How to Install Apache Spark on Ubuntu 22.04

Estimated reading: 4 minutes 255 views

Apache Spark is a framework used in cluster computing environments for analyzing big data. This platform became widely popular due to its ease of use and the improved data processing speeds over Hadoop.

Apache Spark can distribute a workload across a group of computers in a cluster to more effectively process large sets of data. This open-source engine supports a wide array of programming languages. This includes Java, Scala, Python, and R.

This post will show you how to install the Apache Spark data processing engine on Ubuntu 22.04.
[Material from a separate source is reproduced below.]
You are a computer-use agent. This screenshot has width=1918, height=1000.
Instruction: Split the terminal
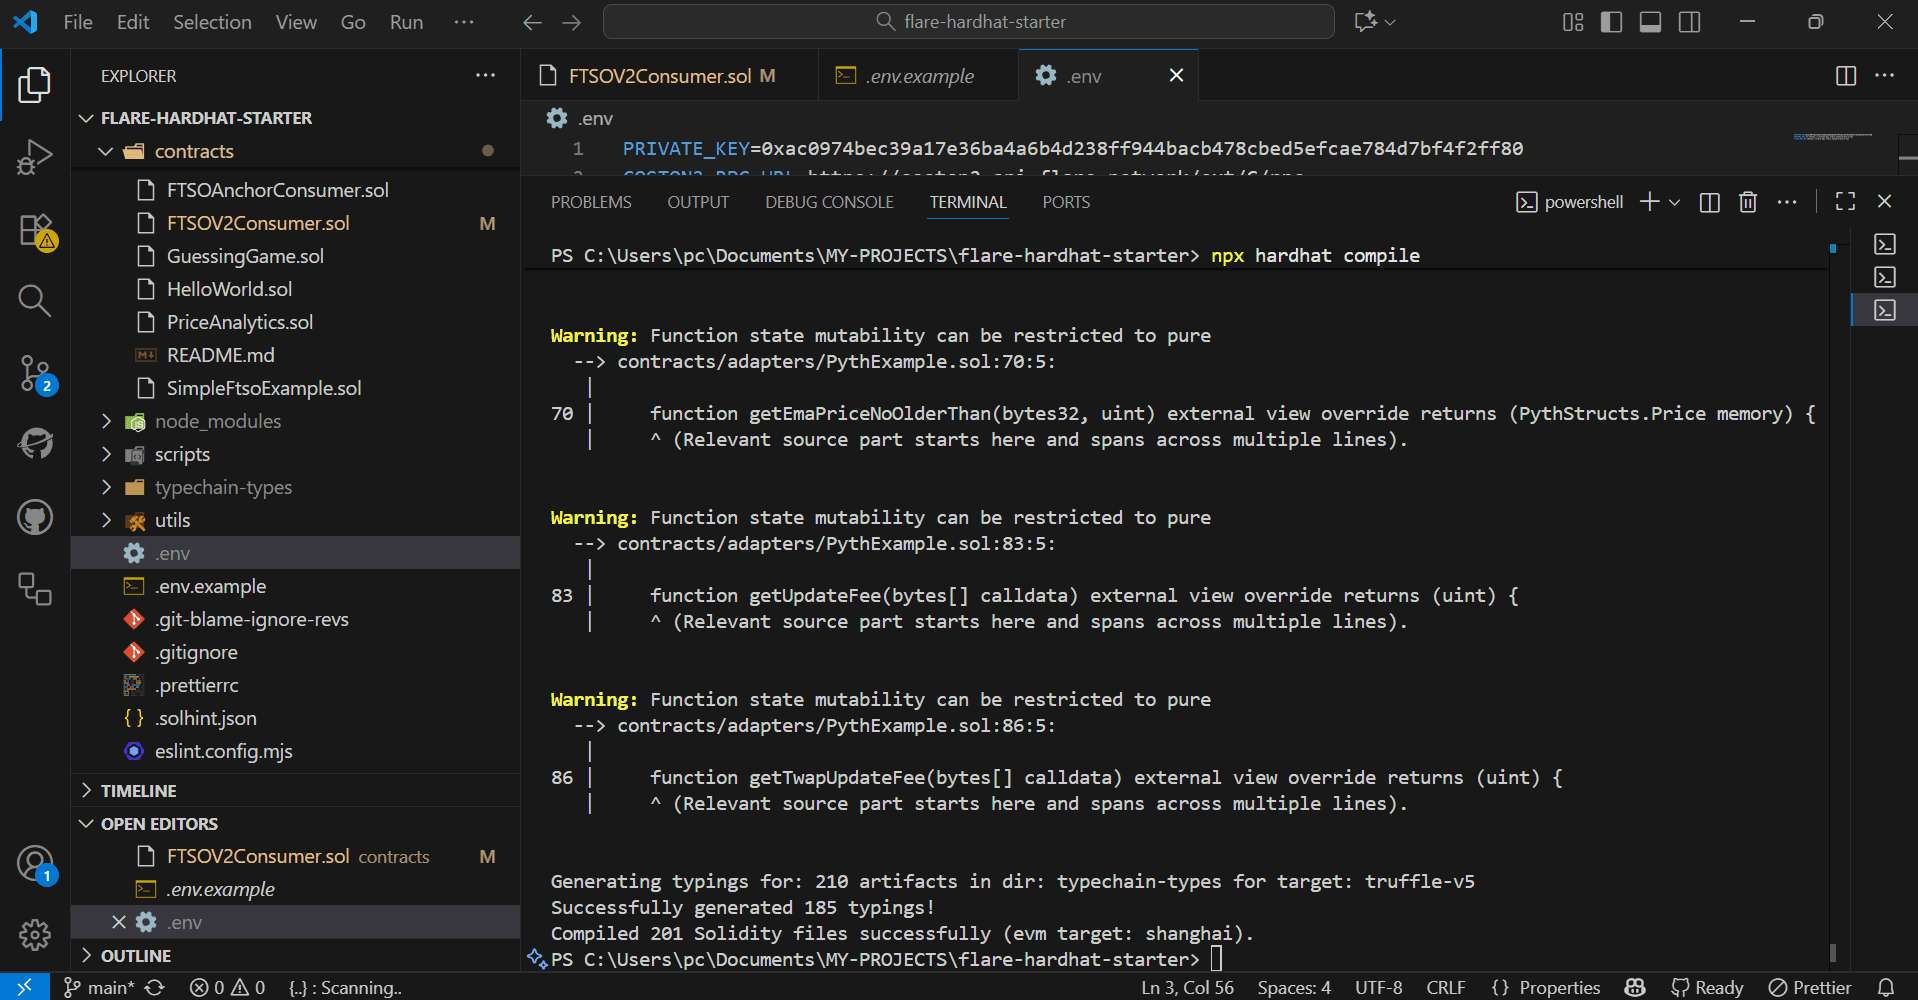point(1708,201)
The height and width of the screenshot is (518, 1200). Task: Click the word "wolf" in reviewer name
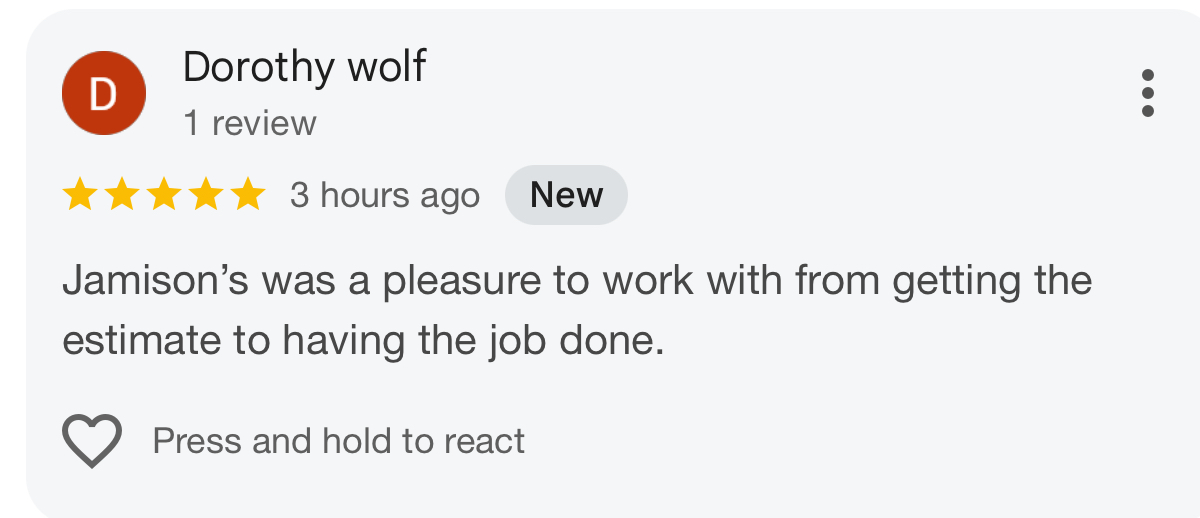coord(385,67)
Installing Apache Spark on Ubuntu 22.04

Step 1: Update the System

Before installing Spark on Ubuntu, update your system:

apt update && apt upgrade -y

Step 2: Install Java

Apache Spark is based on Java. So Java must be installed on your server. If not installed, you can install it by running the following command:

apt-get install default-jdk curl -y

Once Java is installed, verify the Java installation using the following command:

java -version

Step 3: Download Apache Spark

You can download it using the wget command:

wget https://archive.apache.org/dist/spark/spark-3.0.3/spark-3.0.3-bin-hadoop2.7.tgz

Step 4: Extract Apache Spark File

Once downloaded, extract the Apache Spark file by utilizing this command:

tar xvf spark-3.0.3-bin-hadoop2.7.tgz

Step 5: Move the folder

After the file is extracted, move the folder to the directory “/opt/”:

mv spark-3.0.3-bin-hadoop2.7/ /opt/spark

Configure Apache Spark on Ubuntu 22.04

Step 1: Set Environment Variables

Before starting a master server, you need to configure environment variables. There are a few Spark home paths you need to add to the user profile.

nano ~/.profile

Use the echo command to add these three lines to .profile:

export SPARK_HOME=/opt/spark
export PATH=$PATH:$SPARK_HOME/bin:$SPARK_HOME/sbin
export PYSPARK_PYTHON=/usr/bin/python3

Step 2: Load the file

When you finish adding the paths, load the .profile file in the command line by typing:

source ~/.profile

Step3:  Create a dedicated user to run Apache Spark:

useradd spark

Next, change the ownership of the /opt/spark to spark user and group:

chown -R spark:spark /opt/spark

Create a Systemd Service File for Apache Spark

Next, you will need to create a service file to manage the Apache Spark service.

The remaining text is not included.